After processing and freeze-drying, DBM is formulated into putties, pastes, or flexible strips that surgeons can mold into the fusion site. Clinical studies comparing DBM mixed with autograft against autograft alone in posterior lumbar fusions have shown similar fusion rates between the two approaches. DBM is commonly used as a graft extender, meaning it’s mixed with a smaller amount of your own bone to stretch the available material across a larger fusion area.

Synthetic Bone Grafts

Synthetic grafts are lab-manufactured materials designed to mimic the mineral structure of natural bone. The two most common types are hydroxyapatite and beta-tricalcium phosphate, both made from calcium and phosphate, the same minerals that make up about 70 percent of your natural bone.

Hydroxyapatite closely matches the mineral composition of real bone and provides a long-lasting scaffold. Beta-tricalcium phosphate dissolves faster in the body, which can be an advantage because it’s gradually replaced by your own bone, but the downside is that it may lose structural volume before new bone fully fills in. Both materials support bone cells attaching, multiplying, and forming new bone on their surfaces. Synthetic grafts are cleared for use as autograft extenders in posterolateral spinal fusion, meaning they supplement your own bone rather than replace it entirely.

Bone Morphogenetic Protein (BMP)

BMP-2 is a lab-made version of a protein your body naturally produces during bone healing. Rather than providing a physical scaffold, it works as a chemical signal. When placed at the fusion site on a collagen sponge carrier, it binds to stem cells and triggers a chain of events that converts those cells into osteoblasts, the cells responsible for building new bone. The protein essentially tells your body to grow bone in a specific location.

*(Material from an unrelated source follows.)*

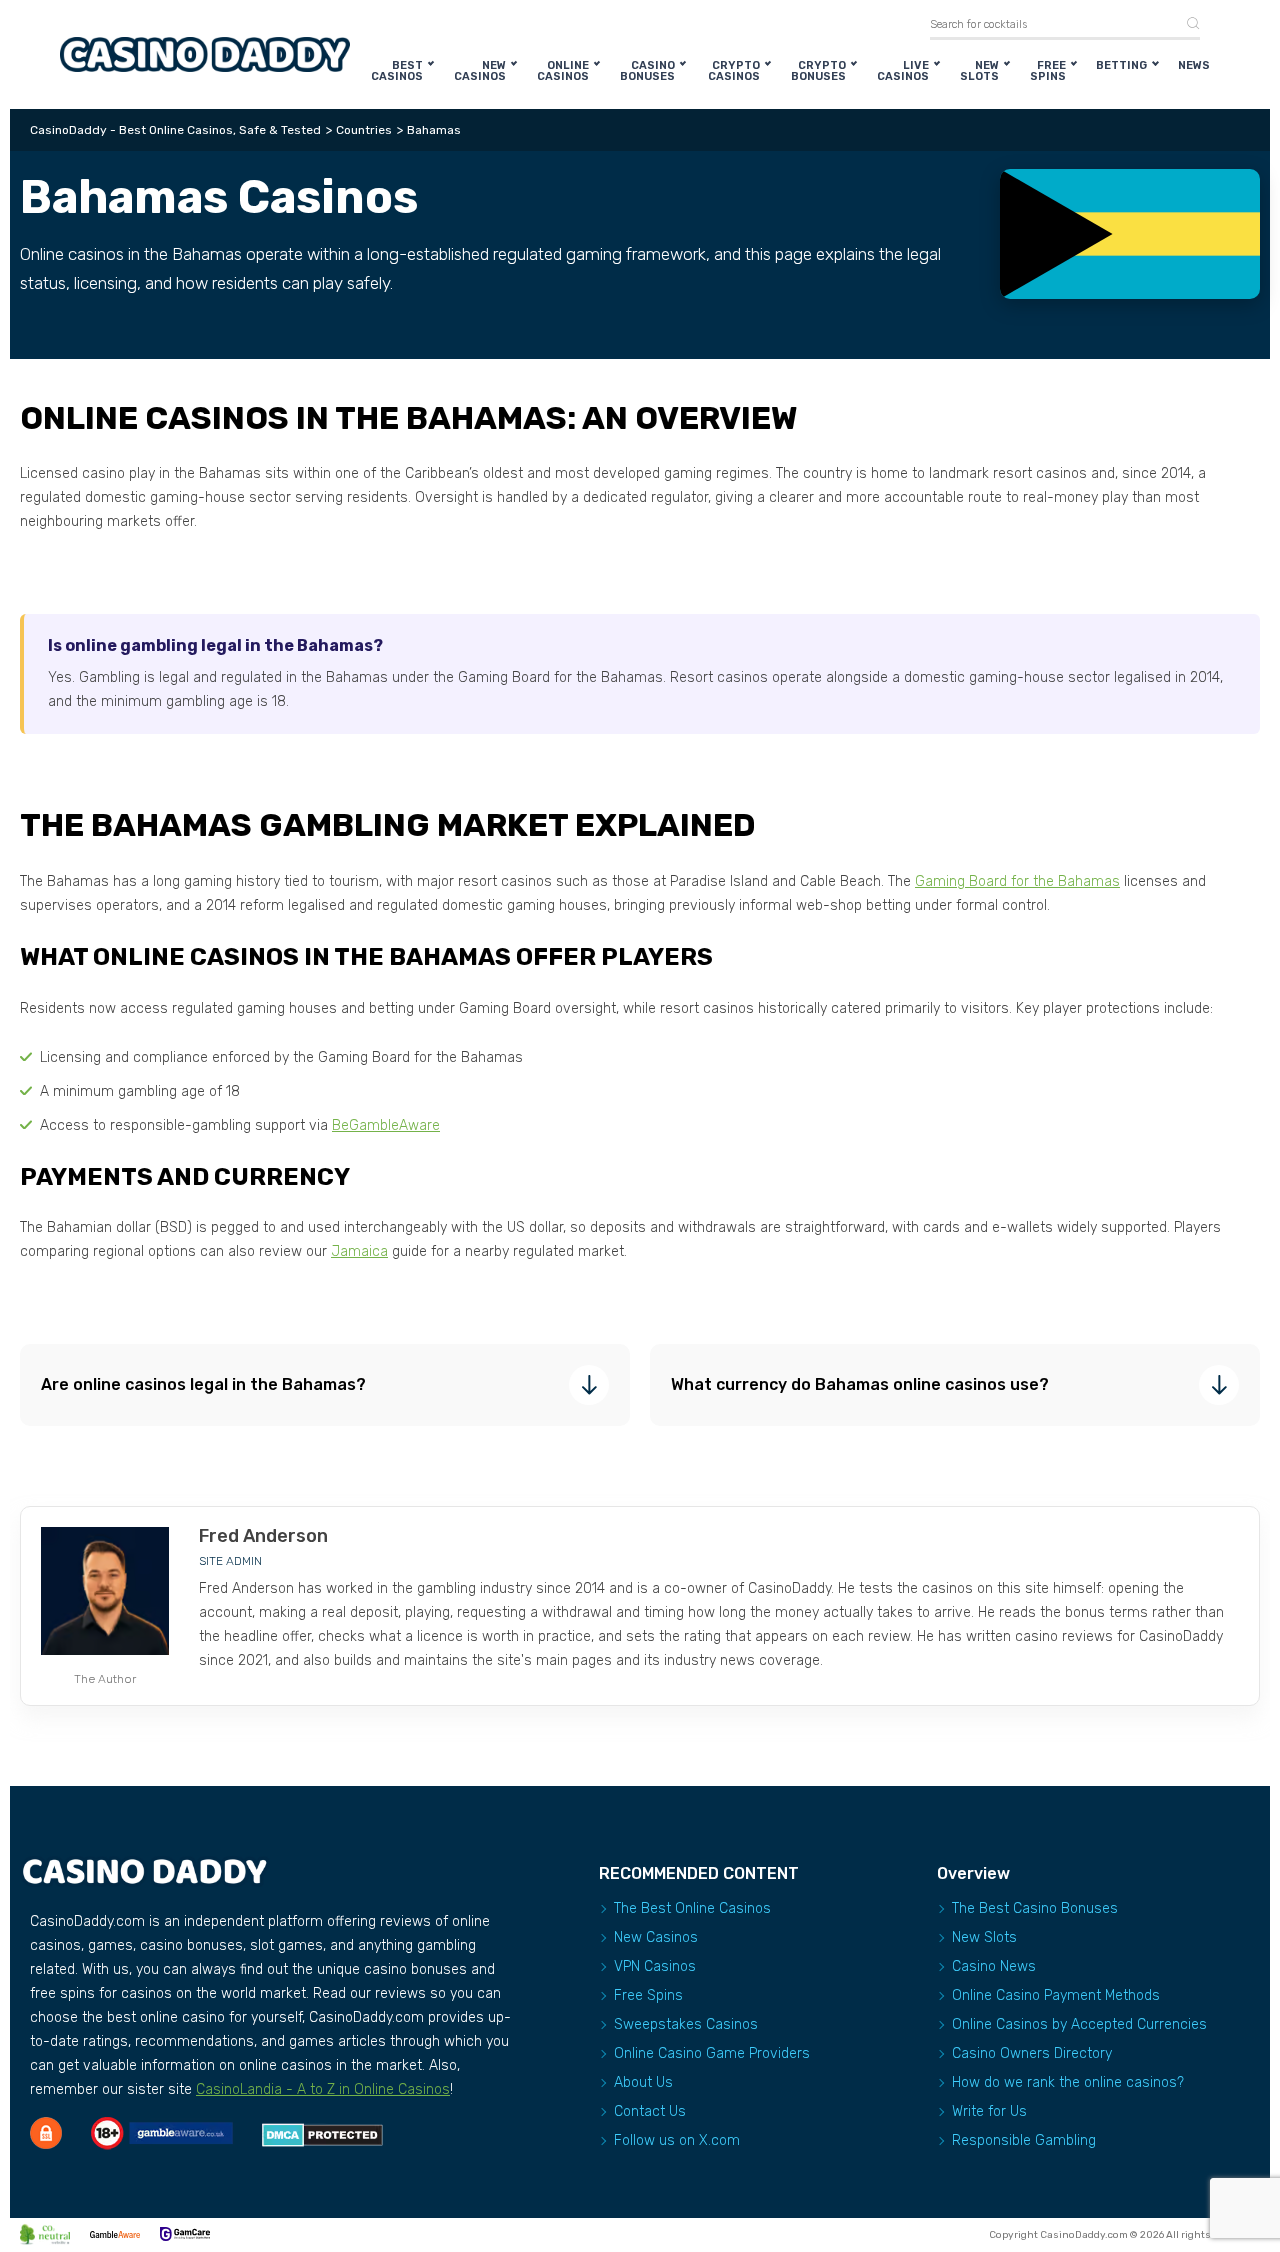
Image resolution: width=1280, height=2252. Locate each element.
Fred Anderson (263, 1536)
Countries (364, 130)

BMP-2 received FDA approval in 2002 for use in anterior lumbar interbody fusion inside a specific type of cage device. In the clinical trial that led to approval, fusion rates exceeded 90 percent at two years, matching the results of traditional hip bone autograft. It has also been studied for posterolateral fusion using a ceramic carrier made of hydroxyapatite and tricalcium phosphate. BMP-2 eliminates the need for a hip harvest site entirely, but it’s approved for limited indications and carries its own risk profile, particularly swelling, which can be significant in cervical spine procedures.

How Surgeons Choose the Right Graft

The choice of graft material depends on several intersecting factors: the location of the fusion (cervical, thoracic, or lumbar), the surgical approach (front or back of the spine), the number of levels being fused, and whether a decompression is being performed at the same time.

Single-level fusions with decompression often generate enough local autograft to complete the job without harvesting from the hip. Multi-level fusions typically require more material, which is where allografts, DBM, or synthetics come in as extenders. Anterior cervical fusions frequently use structural allograft or cages filled with graft material. When hardware like pedicle screws and rods are used alongside the graft, fusion rates improve regardless of the graft source. One large meta-analysis found that iliac crest autograft alone achieved fusion rates around 86 percent, but adding metallic implants pushed that to about 92 percent. Local bone autograft with hardware achieved the highest pooled fusion rate at roughly 95 percent.

In practice, many surgeons use a combination: local autograft from the decompression mixed with DBM or allograft chips to fill the fusion bed, supported by metal instrumentation. This approach avoids a separate harvest site while still providing living bone cells, growth factors, and structural scaffolding where it’s needed most.